Einfach und kompliziert

Das brandneue Bundesjugendballett probt in Hamburg
Von Gisela Sonnenburg
Ob Kulturstaatsminister Bernd Neumann (CDU) wußte, was er da finanzieren wird, als er satte 2,8 Millionen Euro für die ersten vier Jahre des brandneuen »Bundesjugendballetts« (BJB) in Hamburg genehmigte? Immerhin können die acht jungen Leute aus sieben Ländern, die es dafür zu John Neumeiers Hamburg Ballett an die Elbe verschlagen hat, richtig gut tanzen – etwas, das bei Empfängern von Tanz-Projektförderung normalerweise nicht oberstes Gebot ist.

Dieses Mal kommt die ungewöhnliche Finanzspritze zu den Richtigen. Kraftvolle Ballett-Avantgarde steht ins Haus, mit jugendlich-modernen Choreographien. Endlich was wirklich Neues. Kevin Haigen, Neumeiers langjähriger choreographischer Assistent, zugleich Erster Ballettmeister und so vitaler wie genialer Tanzpädagoge, ist der künstlerische und pädagogische Leiter der Jugendtruppe. Der bisherige Solotänzer Yohan Stegli ist der nicht nur schurigelnde, sondern kreativ inspirierende BJB-Ballettmeister, und Tourneeorganisator Lukas Onken sammelte seine Erfahrungen beim Bundesjugendorchester. Fehlt nur noch Xenia Wiest aus Berlin als Choreographin.

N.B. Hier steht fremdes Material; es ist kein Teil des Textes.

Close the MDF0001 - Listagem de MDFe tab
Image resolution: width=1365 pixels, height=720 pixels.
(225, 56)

Bei der ersten Probe in Hamburg zeigen sieben Achtel vom BJB – ein Mädchen war noch in Kanada – was sie drauf haben. Sie entwickeln ein temporeiches, trickreiches, ultralustiges Stück, mit kleinen Soli, Pas de deux, Pas de trois. Da werden Stühle meterweit, aber zentimetergenau direkt unter den Hintern von Mittänzern geswitcht. Da wird artistisch-elegant gerangelt, da wird spielerisch erst Stirn an Stirn, dann Auge in Auge gestanden. »Was würdest du jetzt machen?« fragt Ballettmeister Stegli den Jungtänzer. »Auf den Tisch springen« – er macht’s auch gleich. Sieht gut aus. Drumrum sitzen die anderen und bekommen Lust, die kräftigen Beine ihres Mittänzers anzupacken. »Sieht gut aus«, findet auch Stegli. Aber wie kommt der junge Mann wieder runter? Nach einigem Rumprobieren liegt er plötzlich unterm Tisch, was eine gewisse Komik hat, und robbt von da schnell vor. Zack! So einfach-kompliziert geht das beim Ballett.

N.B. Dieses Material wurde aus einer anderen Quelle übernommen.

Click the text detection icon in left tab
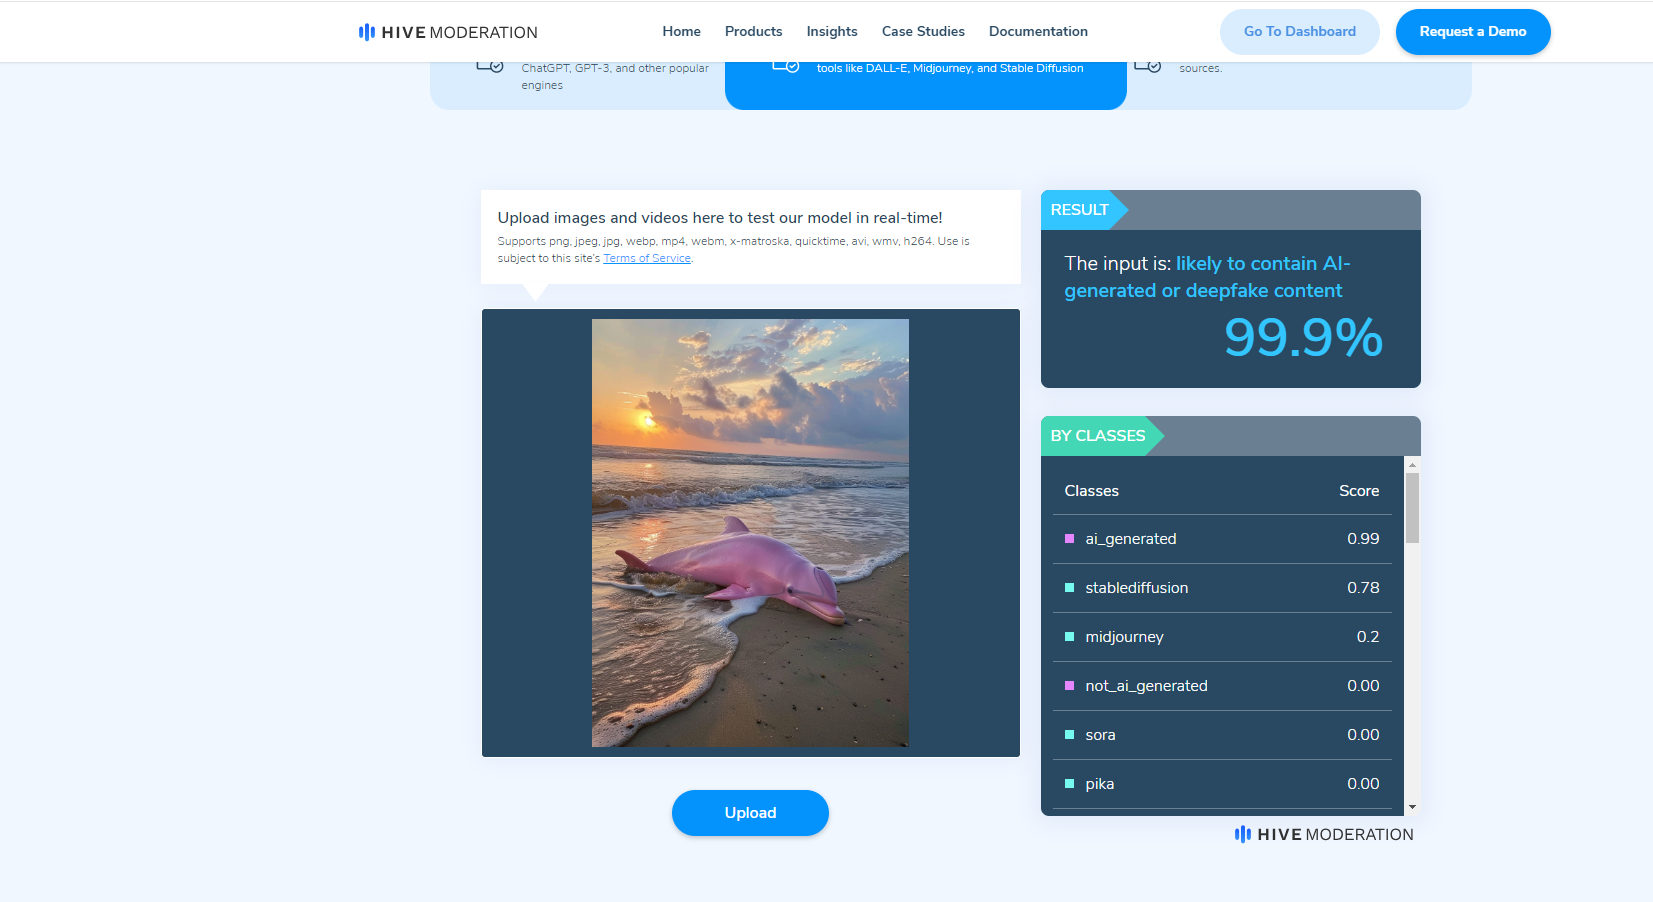Image resolution: width=1653 pixels, height=902 pixels. (x=489, y=66)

Zugute kommt dem Bundesjugendballett zudem, daß es keine homogene Gruppe ist, sondern ans Konzept des legendären Nederlands Dans Theater der 80er Jahre erinnert: Jeder Tänzer sei individualistisch. Das macht bei den 18- bis 23jährigen Talenten Sinn: Besonders Daan van der Akker aus Den Haag, Yukino Takaura aus Hiroshima und Gabriela Finardi aus São Paulo versprechen, dem Ballett-Tanz in Deutschland einen richtigen Power-Schub zu geben. Warten wir’s ab.